(Saved entries)
******************************

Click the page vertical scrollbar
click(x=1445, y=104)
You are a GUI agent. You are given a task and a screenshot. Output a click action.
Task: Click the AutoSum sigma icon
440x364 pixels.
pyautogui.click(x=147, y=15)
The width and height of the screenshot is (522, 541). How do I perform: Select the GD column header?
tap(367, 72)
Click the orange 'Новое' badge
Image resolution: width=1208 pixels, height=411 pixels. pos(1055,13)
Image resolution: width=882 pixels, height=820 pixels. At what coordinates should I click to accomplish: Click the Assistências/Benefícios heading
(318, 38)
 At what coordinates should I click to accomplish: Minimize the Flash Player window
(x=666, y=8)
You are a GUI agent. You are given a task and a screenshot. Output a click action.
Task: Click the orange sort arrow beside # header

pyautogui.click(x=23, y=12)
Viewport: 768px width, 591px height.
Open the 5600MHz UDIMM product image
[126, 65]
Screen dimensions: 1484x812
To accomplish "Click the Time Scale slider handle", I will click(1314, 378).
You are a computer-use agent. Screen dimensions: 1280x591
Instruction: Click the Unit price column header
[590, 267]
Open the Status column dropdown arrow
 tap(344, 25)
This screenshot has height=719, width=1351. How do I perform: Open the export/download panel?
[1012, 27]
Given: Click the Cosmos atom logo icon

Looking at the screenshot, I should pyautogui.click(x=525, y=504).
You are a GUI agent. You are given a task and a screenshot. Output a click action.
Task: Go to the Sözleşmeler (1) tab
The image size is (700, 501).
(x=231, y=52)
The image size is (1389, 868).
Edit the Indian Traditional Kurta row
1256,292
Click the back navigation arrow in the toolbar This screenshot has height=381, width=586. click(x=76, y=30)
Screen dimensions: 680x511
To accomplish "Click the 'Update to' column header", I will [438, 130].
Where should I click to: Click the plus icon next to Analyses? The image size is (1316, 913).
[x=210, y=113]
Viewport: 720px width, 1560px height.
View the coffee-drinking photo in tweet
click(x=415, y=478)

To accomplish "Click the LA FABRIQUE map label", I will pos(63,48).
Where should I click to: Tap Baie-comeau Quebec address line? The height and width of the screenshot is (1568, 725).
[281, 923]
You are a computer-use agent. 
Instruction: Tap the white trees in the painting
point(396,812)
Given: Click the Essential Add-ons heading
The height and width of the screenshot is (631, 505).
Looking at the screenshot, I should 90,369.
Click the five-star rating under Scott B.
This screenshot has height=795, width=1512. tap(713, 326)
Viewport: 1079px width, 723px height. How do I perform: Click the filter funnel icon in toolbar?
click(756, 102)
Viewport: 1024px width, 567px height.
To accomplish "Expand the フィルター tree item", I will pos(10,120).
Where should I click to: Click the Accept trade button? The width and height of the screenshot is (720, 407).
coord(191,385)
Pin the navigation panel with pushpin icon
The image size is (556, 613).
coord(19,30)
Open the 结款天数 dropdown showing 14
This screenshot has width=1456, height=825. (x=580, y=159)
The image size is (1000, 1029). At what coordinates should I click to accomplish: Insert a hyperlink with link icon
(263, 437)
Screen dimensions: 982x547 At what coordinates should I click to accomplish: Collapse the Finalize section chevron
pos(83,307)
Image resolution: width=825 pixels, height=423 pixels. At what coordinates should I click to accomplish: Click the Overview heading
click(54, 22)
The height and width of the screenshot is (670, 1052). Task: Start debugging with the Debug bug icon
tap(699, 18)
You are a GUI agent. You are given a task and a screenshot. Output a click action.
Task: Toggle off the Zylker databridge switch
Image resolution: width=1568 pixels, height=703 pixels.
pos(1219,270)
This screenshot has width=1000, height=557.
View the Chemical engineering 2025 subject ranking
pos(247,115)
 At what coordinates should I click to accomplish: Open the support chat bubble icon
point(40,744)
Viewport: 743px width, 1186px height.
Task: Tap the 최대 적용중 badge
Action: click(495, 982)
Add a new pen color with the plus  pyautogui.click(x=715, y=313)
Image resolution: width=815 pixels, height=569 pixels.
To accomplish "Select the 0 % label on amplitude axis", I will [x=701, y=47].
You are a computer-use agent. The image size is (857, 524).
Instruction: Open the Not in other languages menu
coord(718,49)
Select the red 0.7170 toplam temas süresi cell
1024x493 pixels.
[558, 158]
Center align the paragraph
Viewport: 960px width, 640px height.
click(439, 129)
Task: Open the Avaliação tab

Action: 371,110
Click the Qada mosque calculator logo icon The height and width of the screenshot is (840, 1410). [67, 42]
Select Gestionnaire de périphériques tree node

******************************

Provide the number of lines above containing "navigation" and nothing else.

2